Project planning & design

Ross Avenue raingarden was one of three projects initiated by the City of Charles Sturt in 2016/17 as part of a longer term project for the Tracey Avenue catchment, Flinders Park to improve stormwater quality. The distributed raingarden approach is proposed to avoid large, heavily engineered litter trap structures located at the catchment outfall which, in the council’s experience, can be costly to maintain.
Unlike litter traps, raingardens provide space efficient stormwater treatment and also provide other benefits such as improving street aesthetics, increasing biodiversity in street vegetation, passively irrigating street trees and some urban cooling affects. They can also be incorporated with traffic calming devices to reduce traffic speeds.

In conjunction with DesignFlow, Council has identified a master plan for the entire catchment to construct raingardens for the Tracey Avenue catchment. These take into account the existing road configuration, road dimensions and location of stormwater infrastructure. Ross Avenue was one of the locations where a site specific design was required.

WSUD features & design criteria

The raingarden was constructed in Ross Reserve, capturing stormwater from both Ross and Scott Avenues. The raingarden is made up of a standard filter layer system (three layer system filter media, transition layer and drainage layer) but, due to the shallow drainage in the area, the raingarden is a wet system and lined up to only 300mm depth. Custom concrete box culverts were poured and formed up on site to divert stormwater into the raingarden.

Previously, stormwater in the Tracey Avenue sub-catchment was managed by a kerb and gutter system draining via side entry pits (SEPs) into a conventional underground stormwater pipe network. Stormwater then discharged untreated directly into the River Torrens via the Tracey Avenue Catchment River Outlet.
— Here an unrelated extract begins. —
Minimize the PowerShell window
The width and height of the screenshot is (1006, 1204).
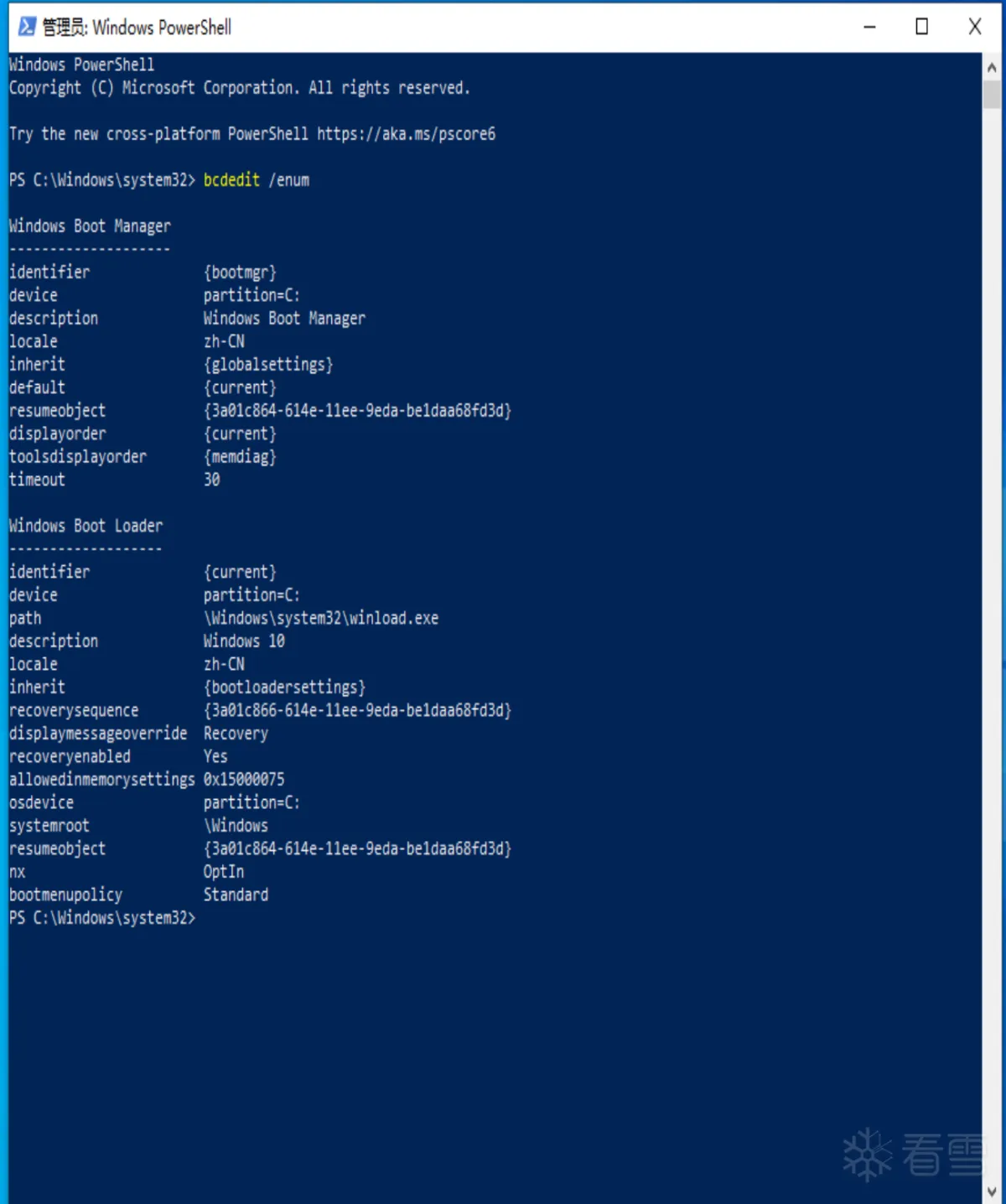[x=869, y=27]
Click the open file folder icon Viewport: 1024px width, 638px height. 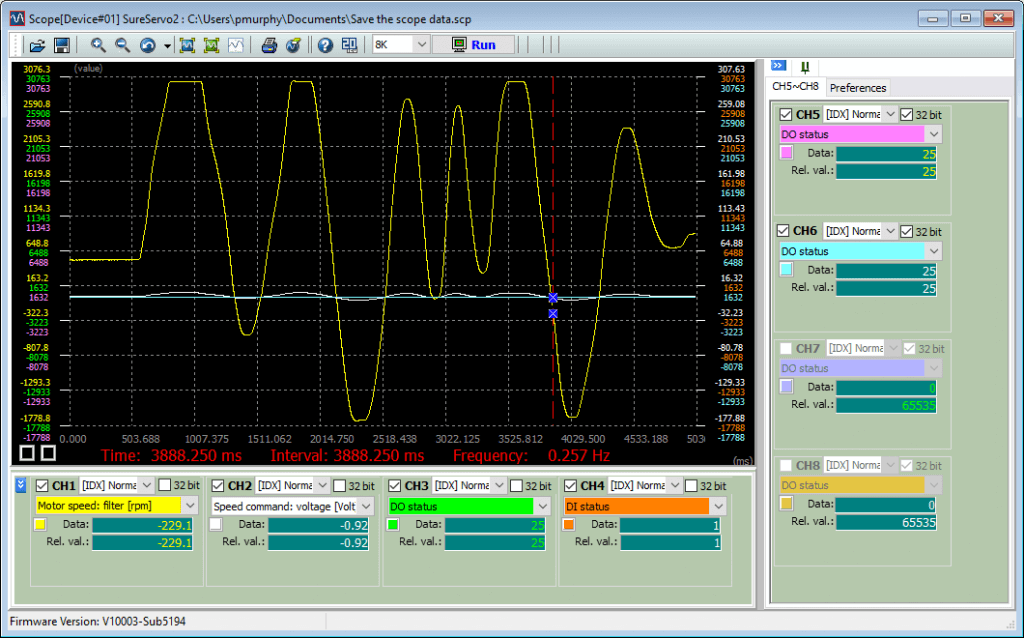tap(37, 45)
The City of Charles Sturt undertook a water quality strategy to retrofit rainardens to the catchment’s existing SEP locations to collect and clean stormwater runoff. Raingardens have been designed to collect all road runoff and stormwater street discharge from adjoining dwellings in the catchment. The raingardens contain plant species and natural soils that remove pollutants, in particular nitrogen, from the stormwater. Clean water is then drained from the raingarden back into the underground network and into the River Torrens.